The discussion on the women’s movement was poorly attended at the initial day-school and a hard-fought attempt to set up a one-off women-only day school was boycotted by much of the membership. While the ISG has produced a few inspiring articles on feminist issues, and the ‘Women on the Left‘ series is brilliant, the ISG website contains very little feminist analysis, and it is never applied to the writings of the male comrades. Add to this the disgracefully high incidence of sexual assault that occurs in activist circles. Of course I don’t blame the ISG for this but I do feel that it is happening on their watch. The ISG should be providing a leading example of how to tackle this issue if they are to
leave the murkiness of the SWP in the past and live up to their newfound reputation.
For me this is unthinkable without the creation and collaborative maintenance and support of a women’s committee, which was once standard practice for Trotskyist organisations. If women who are continually undermined and exposed to abuse have no space in which to speak freely about the problems they face and to discuss organising together against
sexism, it is tantamount to silencing women on these issues. The group loses any claim to being democratic because it
has already placed a limit on the involvement of its female membership. People like Martin Smith are not unique monstrous individuals with a pathological need for power; they are the product of our own broken systems of organising. they bully us and exploit us because we not only allow them to, but actively engage in a culture which encourages them to do so.

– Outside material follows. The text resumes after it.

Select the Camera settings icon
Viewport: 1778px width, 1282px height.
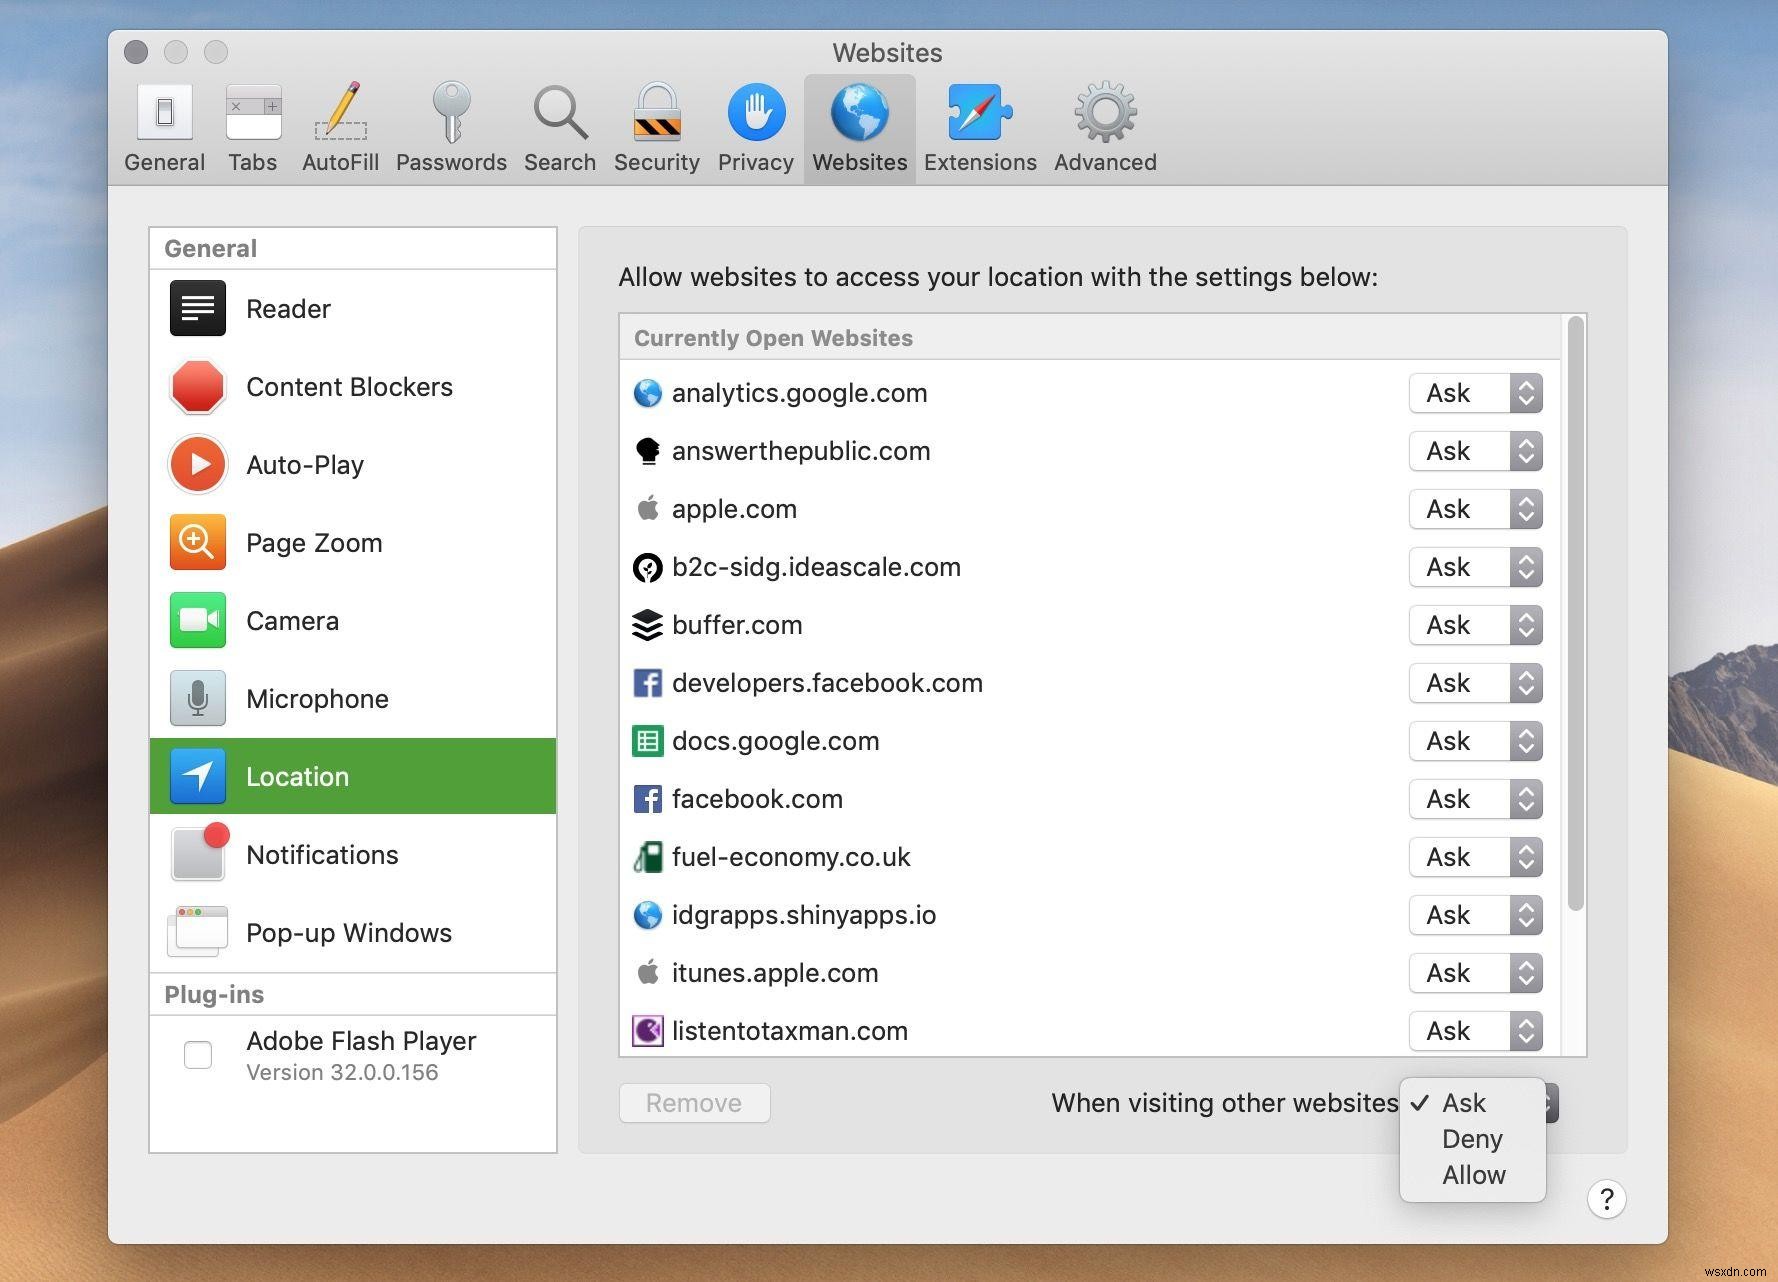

Aside from hoping that improved communication between disparate radical communities in Glasgow and increased exposure to queer theory leads to a rise of political lesbianism, weakening the social power that men have in these groups, my biggest hope for the ISG is that its strong female membership will realise the direct link between sexism and lack of democracy in the party, and develop support networks and ways of working that ensure them against the controlling influence of megalomaniac men. That is after all, what the left needs most.